Risk controls testing and monitoring is moving from a “nice to improve” function to a cost, capacity, and consistency challenge. A recent PwC and ProSight survey suggests most institutions agree on the direction: standardized protocols, supported by automation, are the path to “centralized, updatable, and cost-effective” testing and monitoring.
But the starting point is messy. One respondent said, “We are undertaking an overhaul of our three lines of defense, and our first line of defense does not have a testing protocol currently.” Another noted that even a mature first-line program can still be “very manual,” with “opportunities for automation and efficiency.”
Here are some takeaways:
Get the operating model right first. The report highlights banks’ transition from mostly decentralized testing and monitoring to centralized or hybrid models (hub-and-spoke). Institutions already using centralized or hybrid approaches credit them for efficiency, standardization, and workload sharing. PwC also stresses that clearer roles and responsibilities reduce redundancies and close gaps.

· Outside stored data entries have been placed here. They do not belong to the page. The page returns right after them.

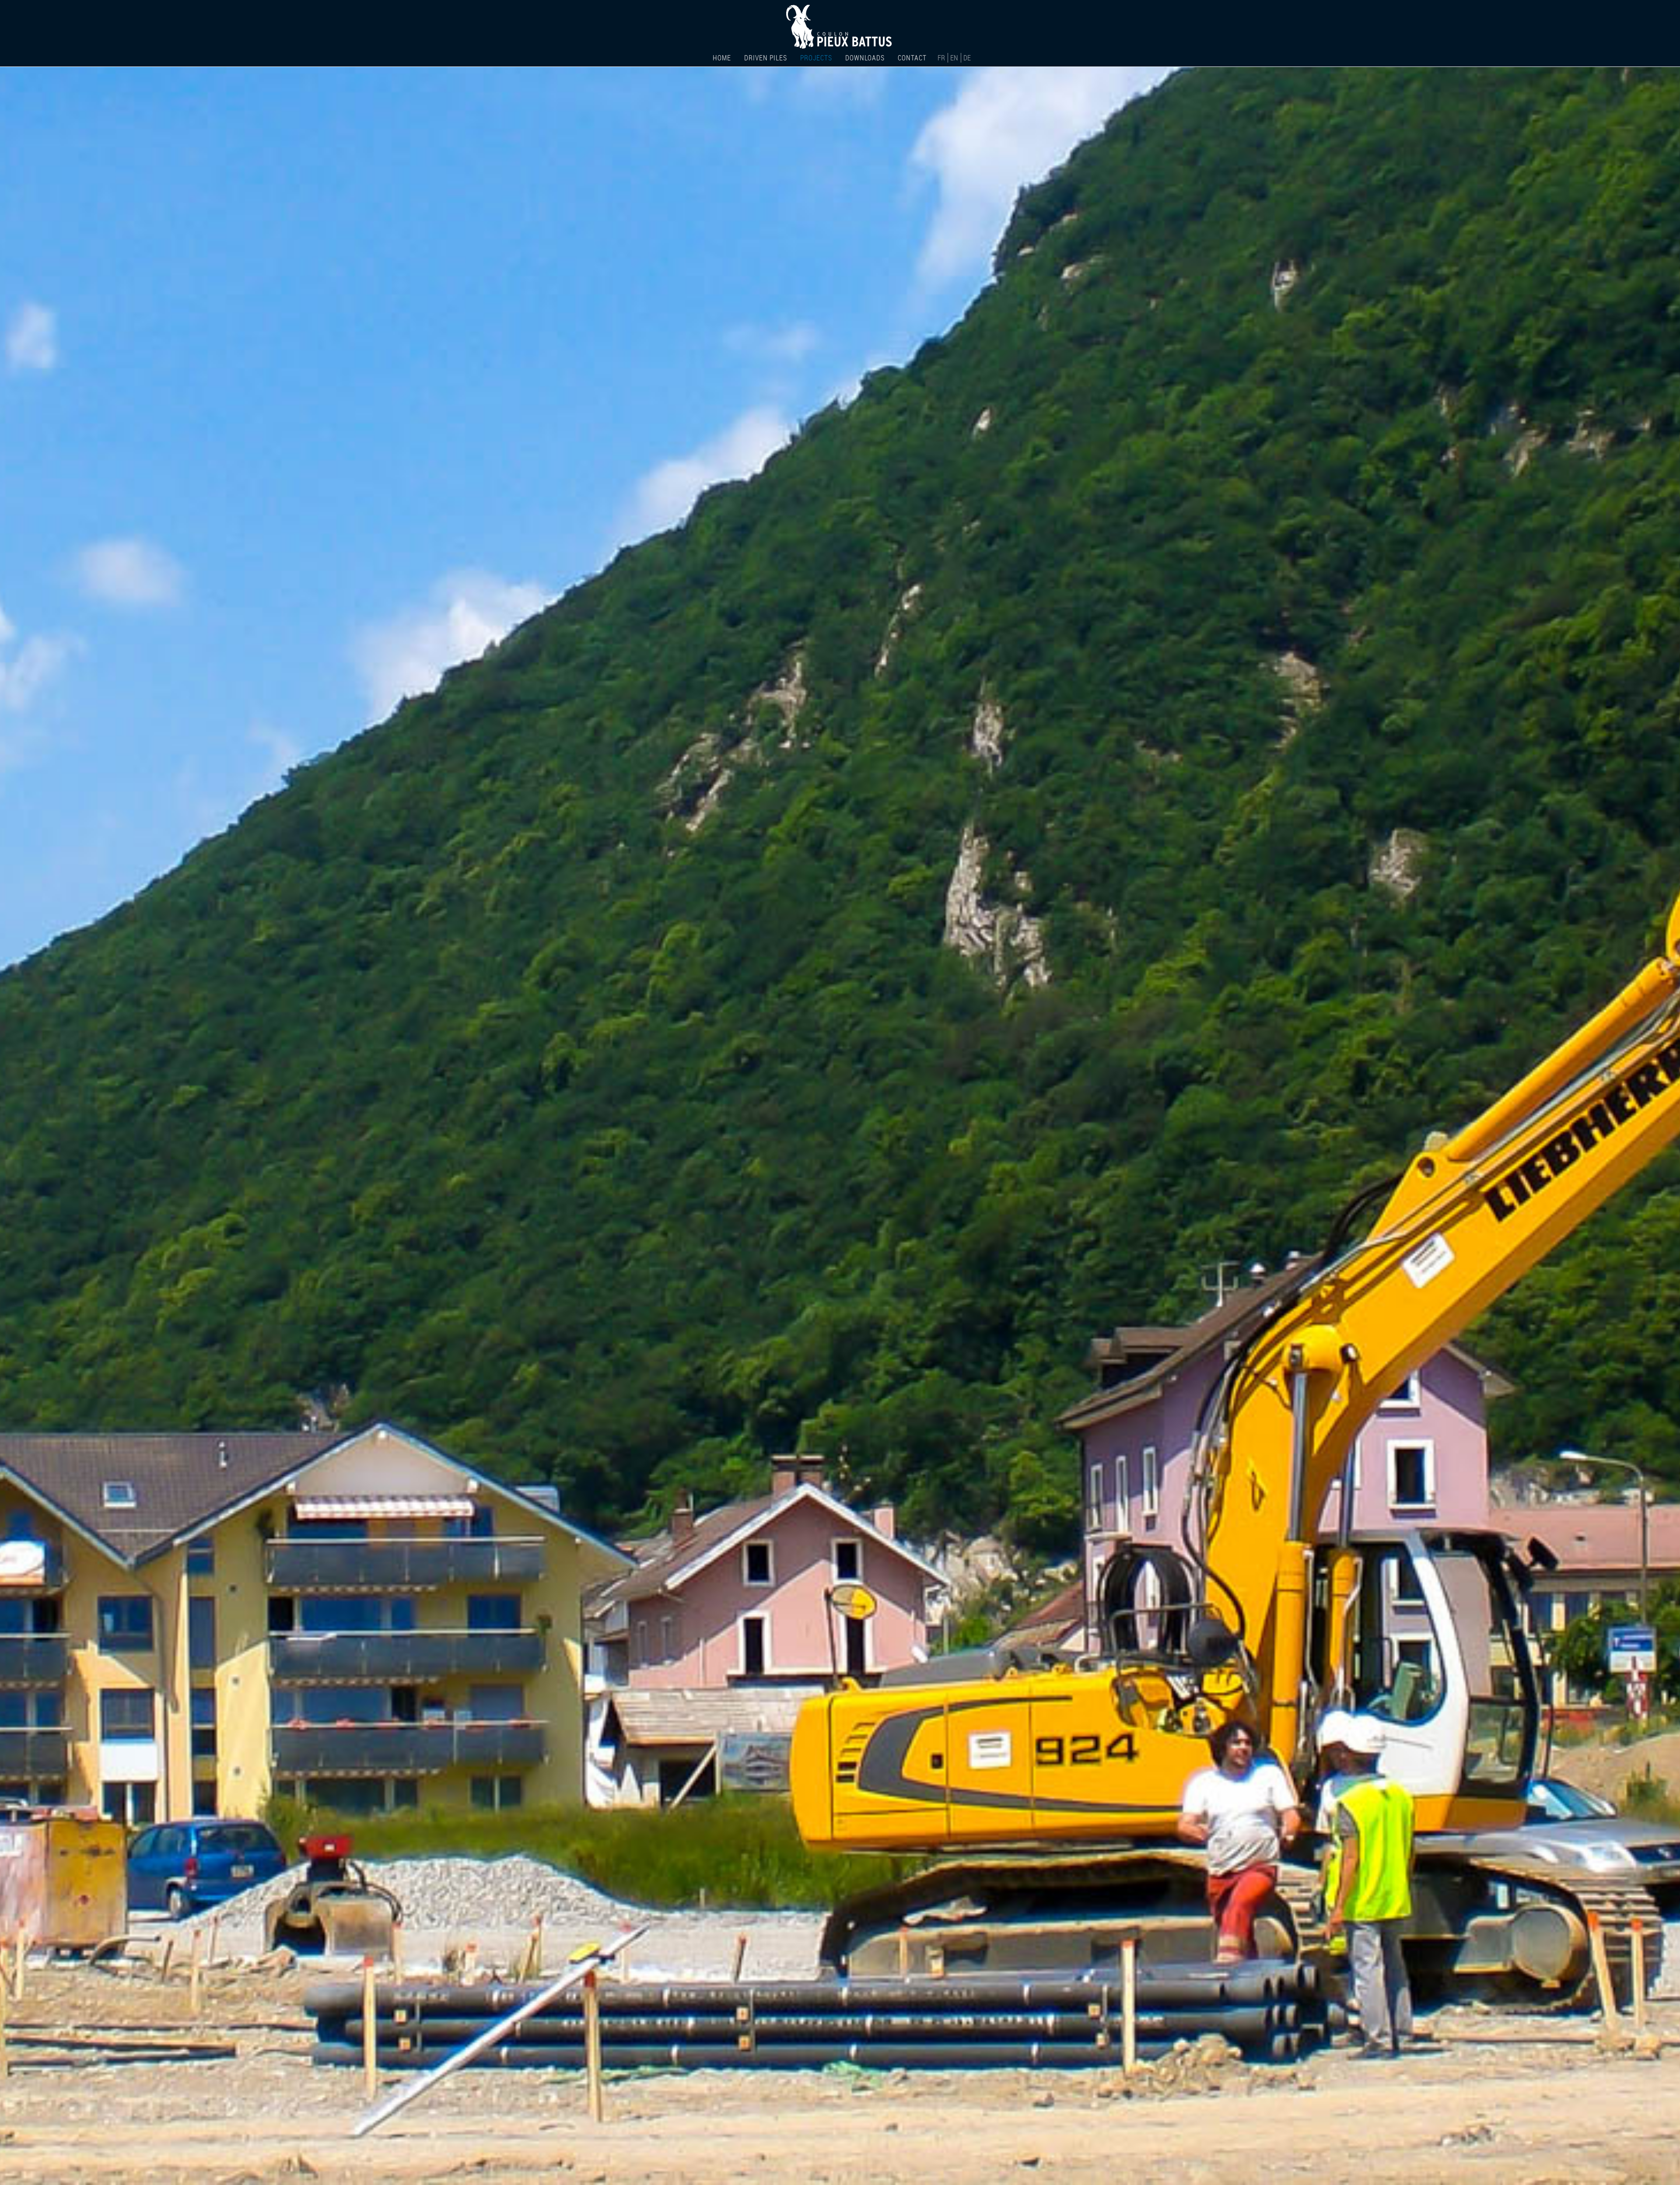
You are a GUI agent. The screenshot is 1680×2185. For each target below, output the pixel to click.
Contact (912, 58)
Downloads (865, 58)
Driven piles (765, 58)
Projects (816, 58)
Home (722, 58)
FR (942, 58)
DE (967, 58)
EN (954, 58)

Know that automation is still uncommon. More than 73% of respondents reported no automation, relying on manual processes across the testing and monitoring lifecycle. Some institutions are experimenting with generative AI or watching third-party tools that could automate parts of the workflow, but most banks report selective approval, continued pilots, or minimal use.
Target high-friction steps for early wins. Survey participants pointed to practical use cases that could matter quickly. One compliance leader highlighted “increasing the percentage of controls that are automated and leveraging gen AI to facilitate testing, especially script-based controls.” PwC adds that gen AI-supported applications might help with control validation, sample selection, test script generation, and narrative drafting. For monitoring, AI models might be leveraged for real-time analysis and strategic data collection.
Practical takeaway: If your program is still heavily manual, the report implies a sequencing logic: standardize the methodology and ownership, shift toward centralized or hub-and-spoke execution, then automate targeted steps. The goal is not automation for its own sake, but cleaner data output and reporting, and more flexibility to refine testing and monitoring as risks and regulatory requirements evolve.